To explore this question, we used a well-characterized ex vivo skin infection model. This method consists of culturing pieces of human skin on gauze pads soaked with cell culture media and applying S. epidermidis to the skin surface. After collecting the skin pieces at different time points post-bacterial colonization and analyzing the frequency of various skin cell types using flow cytometry, we found that S. epidermidis-colonized skin had increased numbers of gamma delta T cells compared to control skin.  

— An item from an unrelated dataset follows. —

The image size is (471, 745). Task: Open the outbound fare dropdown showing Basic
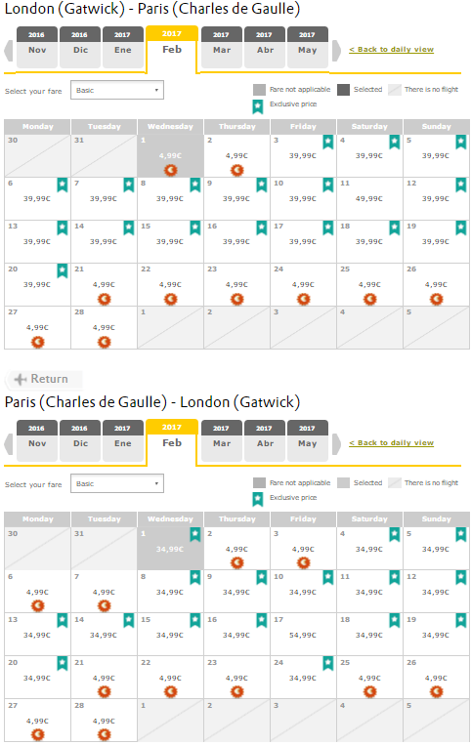(117, 90)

Upon further analysis of the S. epidermidis-stimulated gamma delta T cells, we found that they had begun producing significantly increased amounts of a protein called Perforin-2. Perforin-2 is a recently discovered antimicrobial protein that pokes holes in bacterial cell membranes after the bacteria enter a mammalian cell, allowing toxic molecules like granzymes and reactive oxygen species to penetrate the bacterial cells and destroy them (McCormack et al. 2015). This led us to believe that Perforin-2 may be a new secret weapon in the gamma delta arsenal.  

To test this idea, we isolated human skin cells and infected them with methicillin resistant S. aureus (MRSA). One group of cells was pretreated with S. epidermidis for 24 hours prior to MRSA infection, while the other group was not. The gamma delta T cells that were pretreated with S. epidermidis showed higher Perforin-2 expression compared to the nonpretreated cells. These cells also killed significantly more MRSA cells, meaning Perforin-2 may contribute to the gamma delta T cell mediated antimicrobial response. We have recently published these results (Pastar et al. 2020) and hope to continue our studies to figure out how S. epidermidis activates Perforin-2 expression in gamma delta T cells and whether or not this pathway can be triggered by other species of commensal bacteria as well.

My research on gamma delta T cells has taught me that championing the underdog isn’t always easy. When studying a less characterized cell type, you’re inevitably going to have to do a lot of the grunt work when it comes to getting to know your cells: learning how to efficiently isolate them, keep them alive in culture, and measure their responses to immune challenges. For me, this meant countless hours toiling away in the lab, unsure if I was even a good enough scientist to get any of my experiments to work (hello, impostor syndrome!).

But I managed to persevere because I believed that the story of the gamma delta T cell is one that’s worth telling. If, through my struggles, I was able to bring to light one more of these enigmatic cells’ secrets, then all my efforts were worth it.